(Stored data)
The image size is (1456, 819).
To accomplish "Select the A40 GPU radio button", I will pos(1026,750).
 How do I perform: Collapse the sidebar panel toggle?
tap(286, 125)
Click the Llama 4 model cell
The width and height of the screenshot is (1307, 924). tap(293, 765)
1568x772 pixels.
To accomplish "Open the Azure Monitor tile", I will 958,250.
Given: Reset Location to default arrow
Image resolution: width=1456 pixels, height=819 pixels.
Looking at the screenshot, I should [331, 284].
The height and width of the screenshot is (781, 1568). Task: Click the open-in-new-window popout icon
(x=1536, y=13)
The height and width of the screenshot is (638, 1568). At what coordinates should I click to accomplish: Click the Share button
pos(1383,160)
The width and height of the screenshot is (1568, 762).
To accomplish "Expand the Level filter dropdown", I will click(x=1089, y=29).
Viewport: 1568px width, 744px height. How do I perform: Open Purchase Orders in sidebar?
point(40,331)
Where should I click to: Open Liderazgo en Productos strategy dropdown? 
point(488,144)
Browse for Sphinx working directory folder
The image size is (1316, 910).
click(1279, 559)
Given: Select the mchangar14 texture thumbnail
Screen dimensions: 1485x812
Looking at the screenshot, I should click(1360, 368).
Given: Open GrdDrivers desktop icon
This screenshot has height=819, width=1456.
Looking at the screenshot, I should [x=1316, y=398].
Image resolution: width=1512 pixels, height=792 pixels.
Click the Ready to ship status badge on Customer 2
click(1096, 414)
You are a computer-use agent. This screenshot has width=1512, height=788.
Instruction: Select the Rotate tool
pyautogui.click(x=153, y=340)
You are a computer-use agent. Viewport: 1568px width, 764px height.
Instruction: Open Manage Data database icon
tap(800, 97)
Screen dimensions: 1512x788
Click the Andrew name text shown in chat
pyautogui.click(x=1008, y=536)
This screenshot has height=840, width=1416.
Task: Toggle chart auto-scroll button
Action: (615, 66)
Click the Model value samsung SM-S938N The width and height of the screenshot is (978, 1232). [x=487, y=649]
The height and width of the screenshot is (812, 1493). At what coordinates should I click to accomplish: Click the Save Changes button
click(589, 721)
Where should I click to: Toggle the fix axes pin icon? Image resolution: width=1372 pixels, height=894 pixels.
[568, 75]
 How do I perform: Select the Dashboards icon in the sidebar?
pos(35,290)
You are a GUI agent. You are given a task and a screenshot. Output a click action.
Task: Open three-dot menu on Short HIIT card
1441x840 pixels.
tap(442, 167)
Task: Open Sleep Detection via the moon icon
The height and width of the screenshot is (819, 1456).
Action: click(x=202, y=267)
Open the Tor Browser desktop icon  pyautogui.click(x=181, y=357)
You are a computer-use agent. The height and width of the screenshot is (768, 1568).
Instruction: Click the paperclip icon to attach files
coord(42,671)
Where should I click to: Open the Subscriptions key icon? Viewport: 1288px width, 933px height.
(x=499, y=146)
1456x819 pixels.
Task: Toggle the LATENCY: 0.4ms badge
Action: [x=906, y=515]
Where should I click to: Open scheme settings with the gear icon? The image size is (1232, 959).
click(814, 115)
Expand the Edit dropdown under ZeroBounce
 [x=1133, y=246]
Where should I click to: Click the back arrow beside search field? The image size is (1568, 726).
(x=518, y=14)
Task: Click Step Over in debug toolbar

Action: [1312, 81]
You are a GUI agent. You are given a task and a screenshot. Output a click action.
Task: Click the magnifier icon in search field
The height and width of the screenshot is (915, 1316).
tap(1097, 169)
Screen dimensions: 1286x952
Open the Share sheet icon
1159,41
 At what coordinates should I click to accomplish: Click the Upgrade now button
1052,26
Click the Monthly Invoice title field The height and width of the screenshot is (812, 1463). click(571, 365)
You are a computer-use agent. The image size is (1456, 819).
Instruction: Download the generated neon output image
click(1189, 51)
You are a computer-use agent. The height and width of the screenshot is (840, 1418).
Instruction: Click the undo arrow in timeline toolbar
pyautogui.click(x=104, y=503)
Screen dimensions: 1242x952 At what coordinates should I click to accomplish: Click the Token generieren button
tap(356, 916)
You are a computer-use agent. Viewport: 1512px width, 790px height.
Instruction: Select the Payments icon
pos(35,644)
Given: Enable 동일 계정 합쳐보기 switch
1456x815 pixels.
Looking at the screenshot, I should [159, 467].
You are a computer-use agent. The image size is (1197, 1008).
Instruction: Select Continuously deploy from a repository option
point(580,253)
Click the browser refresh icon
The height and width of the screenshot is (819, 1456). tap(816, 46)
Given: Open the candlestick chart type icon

» **Assignment**
Print every line you see above, exactly as written.

» **Answer space**
The image size is (1456, 819).
To accomplish "Select the A40 GPU radio button", I will pos(1026,750).
 How do I perform: Collapse the sidebar panel toggle?
tap(286, 125)
Click the Llama 4 model cell
The width and height of the screenshot is (1307, 924). tap(293, 765)
1568x772 pixels.
To accomplish "Open the Azure Monitor tile", I will 958,250.
Given: Reset Location to default arrow
Image resolution: width=1456 pixels, height=819 pixels.
Looking at the screenshot, I should [331, 284].
The height and width of the screenshot is (781, 1568). Task: Click the open-in-new-window popout icon
(x=1536, y=13)
The height and width of the screenshot is (638, 1568). At what coordinates should I click to accomplish: Click the Share button
pos(1383,160)
The width and height of the screenshot is (1568, 762).
To accomplish "Expand the Level filter dropdown", I will click(x=1089, y=29).
Viewport: 1568px width, 744px height. How do I perform: Open Purchase Orders in sidebar?
point(40,331)
Where should I click to: Open Liderazgo en Productos strategy dropdown? 
point(488,144)
Browse for Sphinx working directory folder
The image size is (1316, 910).
click(1279, 559)
Given: Select the mchangar14 texture thumbnail
Screen dimensions: 1485x812
Looking at the screenshot, I should click(1360, 368).
Given: Open GrdDrivers desktop icon
This screenshot has height=819, width=1456.
Looking at the screenshot, I should [x=1316, y=398].
Image resolution: width=1512 pixels, height=792 pixels.
Click the Ready to ship status badge on Customer 2
click(1096, 414)
You are a computer-use agent. This screenshot has width=1512, height=788.
Instruction: Select the Rotate tool
pyautogui.click(x=153, y=340)
You are a computer-use agent. Viewport: 1568px width, 764px height.
Instruction: Open Manage Data database icon
tap(800, 97)
Screen dimensions: 1512x788
Click the Andrew name text shown in chat
pyautogui.click(x=1008, y=536)
This screenshot has height=840, width=1416.
Task: Toggle chart auto-scroll button
Action: (615, 66)
Click the Model value samsung SM-S938N The width and height of the screenshot is (978, 1232). [x=487, y=649]
The height and width of the screenshot is (812, 1493). At what coordinates should I click to accomplish: Click the Save Changes button
click(589, 721)
Where should I click to: Toggle the fix axes pin icon? Image resolution: width=1372 pixels, height=894 pixels.
[568, 75]
 How do I perform: Select the Dashboards icon in the sidebar?
pos(35,290)
You are a GUI agent. You are given a task and a screenshot. Output a click action.
Task: Open three-dot menu on Short HIIT card
1441x840 pixels.
tap(442, 167)
Task: Open Sleep Detection via the moon icon
The height and width of the screenshot is (819, 1456).
Action: click(x=202, y=267)
Open the Tor Browser desktop icon  pyautogui.click(x=181, y=357)
You are a computer-use agent. The height and width of the screenshot is (768, 1568).
Instruction: Click the paperclip icon to attach files
coord(42,671)
Where should I click to: Open the Subscriptions key icon? Viewport: 1288px width, 933px height.
(x=499, y=146)
1456x819 pixels.
Task: Toggle the LATENCY: 0.4ms badge
Action: [x=906, y=515]
Where should I click to: Open scheme settings with the gear icon? The image size is (1232, 959).
click(814, 115)
Expand the Edit dropdown under ZeroBounce
 [x=1133, y=246]
Where should I click to: Click the back arrow beside search field? The image size is (1568, 726).
(x=518, y=14)
Task: Click Step Over in debug toolbar

Action: [1312, 81]
You are a GUI agent. You are given a task and a screenshot. Output a click action.
Task: Click the magnifier icon in search field
The height and width of the screenshot is (915, 1316).
tap(1097, 169)
Screen dimensions: 1286x952
Open the Share sheet icon
1159,41
 At what coordinates should I click to accomplish: Click the Upgrade now button
1052,26
Click the Monthly Invoice title field The height and width of the screenshot is (812, 1463). click(571, 365)
You are a computer-use agent. The image size is (1456, 819).
Instruction: Download the generated neon output image
click(1189, 51)
You are a computer-use agent. The height and width of the screenshot is (840, 1418).
Instruction: Click the undo arrow in timeline toolbar
pyautogui.click(x=104, y=503)
Screen dimensions: 1242x952 At what coordinates should I click to accomplish: Click the Token generieren button
tap(356, 916)
You are a computer-use agent. Viewport: 1512px width, 790px height.
Instruction: Select the Payments icon
pos(35,644)
Given: Enable 동일 계정 합쳐보기 switch
1456x815 pixels.
Looking at the screenshot, I should [159, 467].
You are a computer-use agent. The image size is (1197, 1008).
Instruction: Select Continuously deploy from a repository option
point(580,253)
Click the browser refresh icon
The height and width of the screenshot is (819, 1456). tap(816, 46)
Given: Open the candlestick chart type icon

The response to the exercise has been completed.